Durch sie gewinnt die Idee erst Gestalt. Viel Erfahrung und Materialkenntnis sind notwendig, um die gewünschten Ergebnisse zu erzielen. Der rotbrennende Ton wird auf der Scheibe oder durch Formen zu einem Rohling verarbeitet. Im „lederharten” Zustand wird der Henkel angebracht und der Rohling versäubert. Ausgiebig und gleichmäßig getrocknet wird die Keramik mit Engobe, einem hellen, flüssigen Ton, begossen. Hier kann je nach Wunsch der rote Grundton bedeckt oder durchscheinend gehalten werden. „Halb-Fayence” nennt sich diese aufwendige, aber reizvolle Technik, die zur Sparte der „Irdenware” zählt. Nach dem anschließenden „Schrühbrand” bei 900°C erfolgt die Bemalung mit Farbkörpern auf Oxydbasis.

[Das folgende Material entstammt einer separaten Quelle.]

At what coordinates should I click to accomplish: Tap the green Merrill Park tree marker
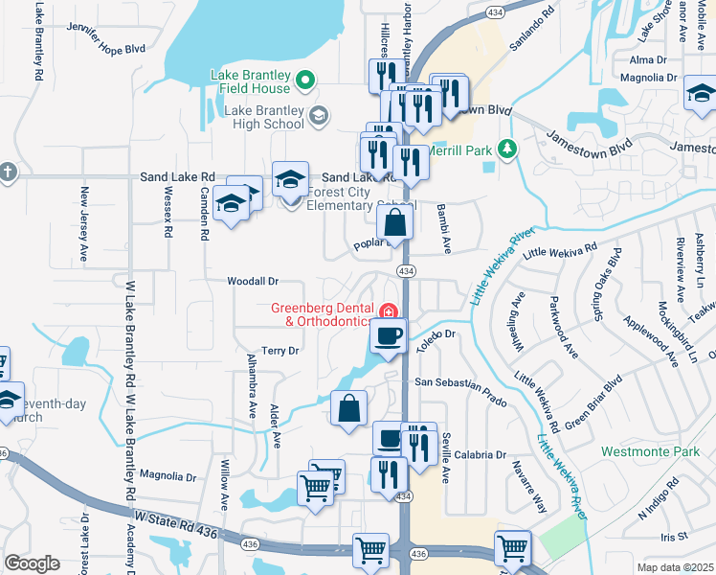pyautogui.click(x=508, y=150)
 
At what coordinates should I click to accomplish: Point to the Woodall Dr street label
pyautogui.click(x=253, y=282)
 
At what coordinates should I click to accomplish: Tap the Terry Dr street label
pyautogui.click(x=280, y=352)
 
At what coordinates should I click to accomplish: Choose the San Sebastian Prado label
pyautogui.click(x=459, y=383)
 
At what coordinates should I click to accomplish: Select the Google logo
pyautogui.click(x=32, y=564)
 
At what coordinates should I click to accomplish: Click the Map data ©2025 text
pyautogui.click(x=675, y=567)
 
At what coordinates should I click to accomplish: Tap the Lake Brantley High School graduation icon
pyautogui.click(x=319, y=116)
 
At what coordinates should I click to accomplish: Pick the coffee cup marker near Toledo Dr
pyautogui.click(x=388, y=336)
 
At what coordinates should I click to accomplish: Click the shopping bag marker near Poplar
pyautogui.click(x=394, y=225)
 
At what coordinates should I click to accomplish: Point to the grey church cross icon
pyautogui.click(x=7, y=172)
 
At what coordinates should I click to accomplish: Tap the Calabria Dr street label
pyautogui.click(x=481, y=455)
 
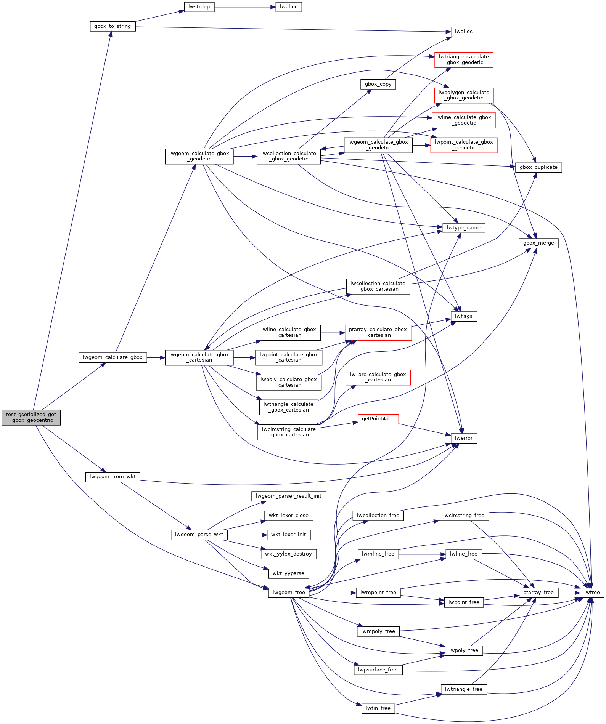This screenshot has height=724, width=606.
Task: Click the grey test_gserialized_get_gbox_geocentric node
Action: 31,417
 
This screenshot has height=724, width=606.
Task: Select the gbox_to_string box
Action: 113,26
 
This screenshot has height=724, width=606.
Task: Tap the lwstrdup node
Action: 199,7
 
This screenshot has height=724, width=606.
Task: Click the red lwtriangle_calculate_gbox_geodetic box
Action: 464,60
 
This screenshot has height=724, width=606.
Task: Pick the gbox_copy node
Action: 378,84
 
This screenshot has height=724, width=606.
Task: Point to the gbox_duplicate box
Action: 538,167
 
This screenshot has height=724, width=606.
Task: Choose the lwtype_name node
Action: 463,228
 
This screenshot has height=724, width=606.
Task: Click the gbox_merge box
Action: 538,243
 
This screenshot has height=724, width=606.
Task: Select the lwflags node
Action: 463,316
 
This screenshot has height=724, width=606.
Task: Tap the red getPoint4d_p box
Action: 378,419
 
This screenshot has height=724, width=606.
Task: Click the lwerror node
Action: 463,438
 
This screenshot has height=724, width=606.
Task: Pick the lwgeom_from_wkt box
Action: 113,477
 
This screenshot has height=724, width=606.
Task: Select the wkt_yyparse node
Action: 288,573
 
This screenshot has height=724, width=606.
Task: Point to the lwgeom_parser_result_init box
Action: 288,496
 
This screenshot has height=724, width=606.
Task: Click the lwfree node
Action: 592,593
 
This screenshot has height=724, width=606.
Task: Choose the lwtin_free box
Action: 378,708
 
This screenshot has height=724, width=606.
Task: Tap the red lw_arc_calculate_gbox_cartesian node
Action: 378,377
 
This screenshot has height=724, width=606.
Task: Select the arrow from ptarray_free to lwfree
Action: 569,593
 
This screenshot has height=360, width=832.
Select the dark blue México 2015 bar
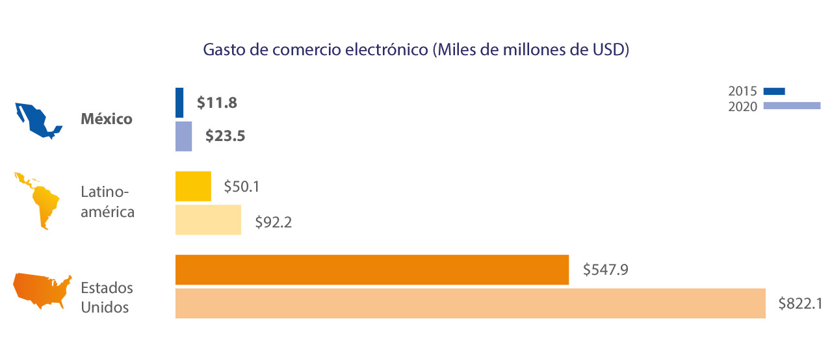179,103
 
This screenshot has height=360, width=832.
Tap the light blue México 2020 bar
183,136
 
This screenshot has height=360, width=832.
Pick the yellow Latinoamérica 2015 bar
193,186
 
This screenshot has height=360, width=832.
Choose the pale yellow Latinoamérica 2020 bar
208,220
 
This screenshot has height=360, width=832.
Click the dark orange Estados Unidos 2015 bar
372,270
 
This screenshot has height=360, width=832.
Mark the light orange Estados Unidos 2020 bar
470,303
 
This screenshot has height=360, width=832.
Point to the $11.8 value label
216,103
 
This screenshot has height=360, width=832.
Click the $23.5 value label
225,136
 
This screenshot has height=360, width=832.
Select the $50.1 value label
242,186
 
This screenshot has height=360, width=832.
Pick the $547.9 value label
604,269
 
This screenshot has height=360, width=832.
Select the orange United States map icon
43,292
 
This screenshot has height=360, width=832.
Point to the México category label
107,120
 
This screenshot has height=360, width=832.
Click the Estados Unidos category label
107,297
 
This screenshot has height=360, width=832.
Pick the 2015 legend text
742,92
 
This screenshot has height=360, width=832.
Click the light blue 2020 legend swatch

Viel Erfahrung und G’spür sind nötig, um die Dekore optisch einwandfrei anzubringen. Zum Schluss wird jedes Stück glasiert und bei 1075°C „glatt” gebrannt. Das Aufheizen dauert ca. 11 Stunden, das Abkühlen ca. 24 Stunden.

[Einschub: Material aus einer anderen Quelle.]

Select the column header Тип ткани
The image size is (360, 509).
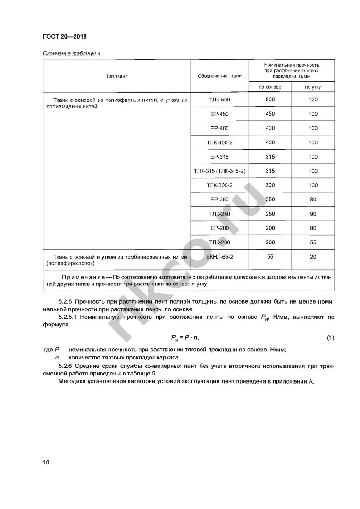click(117, 75)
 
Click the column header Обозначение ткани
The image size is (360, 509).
click(220, 75)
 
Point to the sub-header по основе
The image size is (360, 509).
click(270, 87)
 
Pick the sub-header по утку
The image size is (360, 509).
click(313, 87)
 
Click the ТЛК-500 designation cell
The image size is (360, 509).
click(220, 100)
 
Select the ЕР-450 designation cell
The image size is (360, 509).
click(220, 114)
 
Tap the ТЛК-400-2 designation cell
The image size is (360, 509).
click(220, 142)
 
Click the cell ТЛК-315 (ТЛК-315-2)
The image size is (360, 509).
click(220, 171)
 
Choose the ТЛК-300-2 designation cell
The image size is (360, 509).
click(220, 185)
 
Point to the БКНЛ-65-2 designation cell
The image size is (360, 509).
click(220, 257)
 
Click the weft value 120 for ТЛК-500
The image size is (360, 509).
click(313, 100)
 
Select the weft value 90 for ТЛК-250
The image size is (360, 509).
click(313, 214)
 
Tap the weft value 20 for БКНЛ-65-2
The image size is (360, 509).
click(313, 257)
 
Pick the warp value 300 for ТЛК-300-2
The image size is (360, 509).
click(270, 185)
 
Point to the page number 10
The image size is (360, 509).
click(46, 462)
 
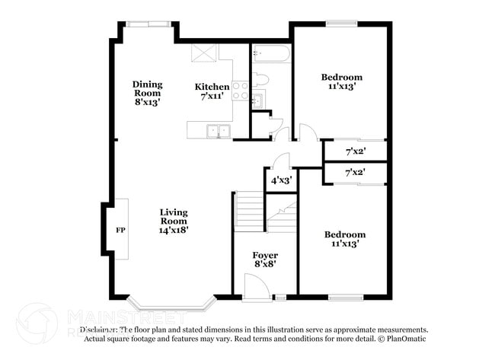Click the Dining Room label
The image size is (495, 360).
click(147, 93)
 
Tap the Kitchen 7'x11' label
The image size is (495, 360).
click(212, 92)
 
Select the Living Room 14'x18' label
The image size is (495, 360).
click(174, 221)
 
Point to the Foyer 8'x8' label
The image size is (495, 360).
click(264, 260)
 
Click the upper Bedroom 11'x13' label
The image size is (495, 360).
click(341, 81)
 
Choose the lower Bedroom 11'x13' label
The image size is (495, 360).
click(344, 239)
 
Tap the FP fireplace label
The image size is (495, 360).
click(120, 229)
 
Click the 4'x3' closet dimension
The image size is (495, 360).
click(279, 180)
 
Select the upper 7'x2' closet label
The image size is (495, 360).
click(355, 151)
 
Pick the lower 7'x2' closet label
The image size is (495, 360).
click(355, 173)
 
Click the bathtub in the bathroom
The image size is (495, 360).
click(271, 53)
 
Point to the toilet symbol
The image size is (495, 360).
click(261, 78)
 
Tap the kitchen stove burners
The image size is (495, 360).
click(240, 91)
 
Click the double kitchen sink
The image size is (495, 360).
click(219, 131)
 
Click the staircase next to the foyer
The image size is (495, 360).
click(250, 211)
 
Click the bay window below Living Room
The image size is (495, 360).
click(171, 304)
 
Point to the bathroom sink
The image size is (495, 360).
click(257, 100)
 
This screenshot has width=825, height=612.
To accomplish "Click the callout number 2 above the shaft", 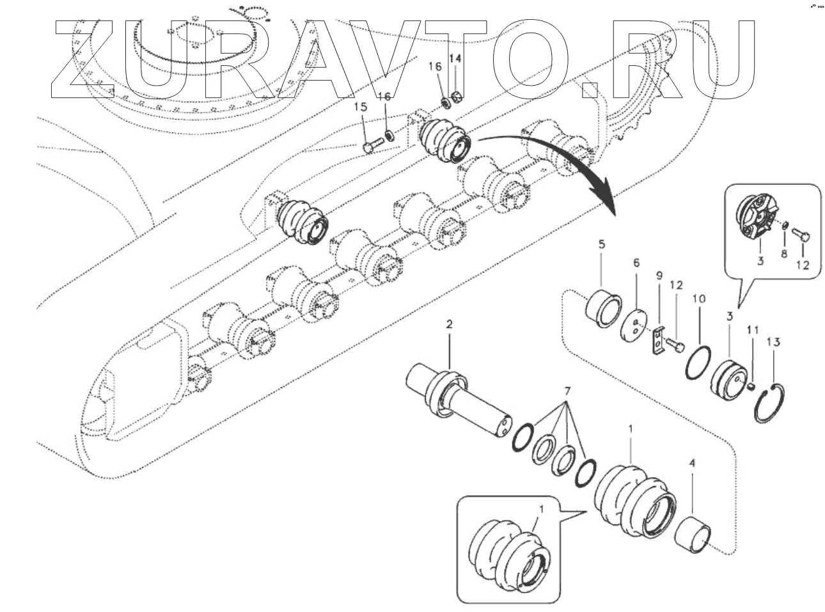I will (449, 326).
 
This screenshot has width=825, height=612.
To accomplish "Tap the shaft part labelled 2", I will (460, 404).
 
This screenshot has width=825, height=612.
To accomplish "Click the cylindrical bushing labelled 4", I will (698, 532).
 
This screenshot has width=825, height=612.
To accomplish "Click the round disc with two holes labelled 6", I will (634, 324).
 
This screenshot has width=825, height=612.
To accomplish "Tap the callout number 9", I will (658, 276).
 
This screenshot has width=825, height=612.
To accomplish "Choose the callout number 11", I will (753, 330).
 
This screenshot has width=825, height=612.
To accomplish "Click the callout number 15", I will (363, 106).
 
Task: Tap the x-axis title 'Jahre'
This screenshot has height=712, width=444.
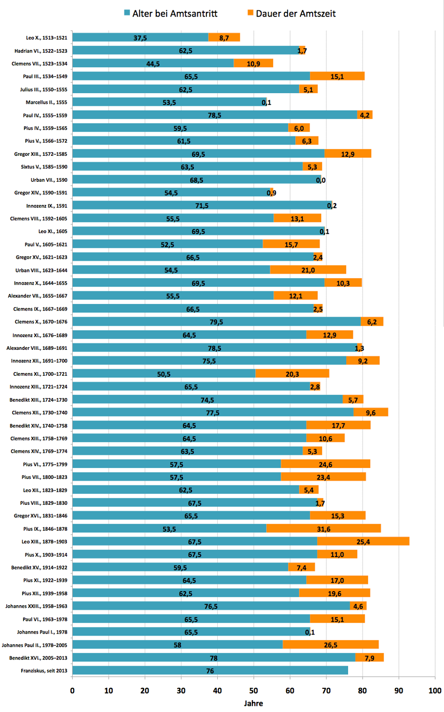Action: tap(253, 703)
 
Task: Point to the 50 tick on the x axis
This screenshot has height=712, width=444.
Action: tap(254, 690)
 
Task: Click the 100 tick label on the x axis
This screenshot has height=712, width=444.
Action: tap(435, 690)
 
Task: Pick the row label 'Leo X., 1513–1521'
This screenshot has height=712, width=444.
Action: tap(47, 38)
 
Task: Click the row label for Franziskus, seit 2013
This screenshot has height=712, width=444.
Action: tap(44, 670)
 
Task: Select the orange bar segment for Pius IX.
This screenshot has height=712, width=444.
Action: tap(324, 528)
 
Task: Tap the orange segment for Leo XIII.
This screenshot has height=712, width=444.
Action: tap(363, 541)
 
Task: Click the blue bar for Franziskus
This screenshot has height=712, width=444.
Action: tap(210, 670)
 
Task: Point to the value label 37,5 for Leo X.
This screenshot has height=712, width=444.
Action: tap(140, 38)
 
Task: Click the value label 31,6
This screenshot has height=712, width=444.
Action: tap(324, 529)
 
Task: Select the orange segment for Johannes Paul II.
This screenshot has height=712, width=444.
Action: tap(331, 644)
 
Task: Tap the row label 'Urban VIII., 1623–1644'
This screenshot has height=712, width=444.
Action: tap(42, 270)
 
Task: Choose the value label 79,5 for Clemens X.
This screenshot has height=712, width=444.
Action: tap(216, 322)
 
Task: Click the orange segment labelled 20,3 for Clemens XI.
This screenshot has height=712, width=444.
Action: tap(292, 373)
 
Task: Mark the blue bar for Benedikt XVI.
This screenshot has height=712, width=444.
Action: tap(213, 658)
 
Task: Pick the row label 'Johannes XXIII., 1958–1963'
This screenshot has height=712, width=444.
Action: tap(36, 606)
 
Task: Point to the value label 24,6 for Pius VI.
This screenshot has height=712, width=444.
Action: tap(325, 464)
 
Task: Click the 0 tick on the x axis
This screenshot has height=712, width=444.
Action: tap(72, 690)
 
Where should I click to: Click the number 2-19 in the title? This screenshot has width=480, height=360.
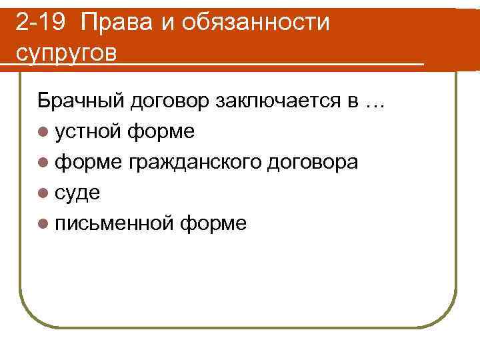(41, 23)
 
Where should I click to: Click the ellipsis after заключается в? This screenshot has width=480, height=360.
(375, 102)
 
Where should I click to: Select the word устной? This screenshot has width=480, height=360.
(89, 131)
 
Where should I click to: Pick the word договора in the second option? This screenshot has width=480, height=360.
(312, 162)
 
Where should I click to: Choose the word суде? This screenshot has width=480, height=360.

Georg Klampfleuthner an der Töpferscheibe

Die Werkstatt –
unser Lebensmittelpunkt.

Deshalb stehen Sie auch gleich mitten drin, wenn Sie uns besuchen. Hier arbeitet die ganze Familie Klampfleuthner Hand in Hand. Im Jahre 2009 wurde das 400-jährige Betriebsjubiläum gefeiert! Wenn Sie unsere Arbeiten kennen, wissen Sie, dass Kreativität und die Freude etwas Neues zu schaffen, in dieser Werkstatt wohnen. Die Symbiose zwischen Althergebrachtem und neuen Ideen ist das, was unsere langjährigen und neuen Kunden schätzen. Wir würden uns sehr freuen, auch Sie dazuzählen zu dürfen.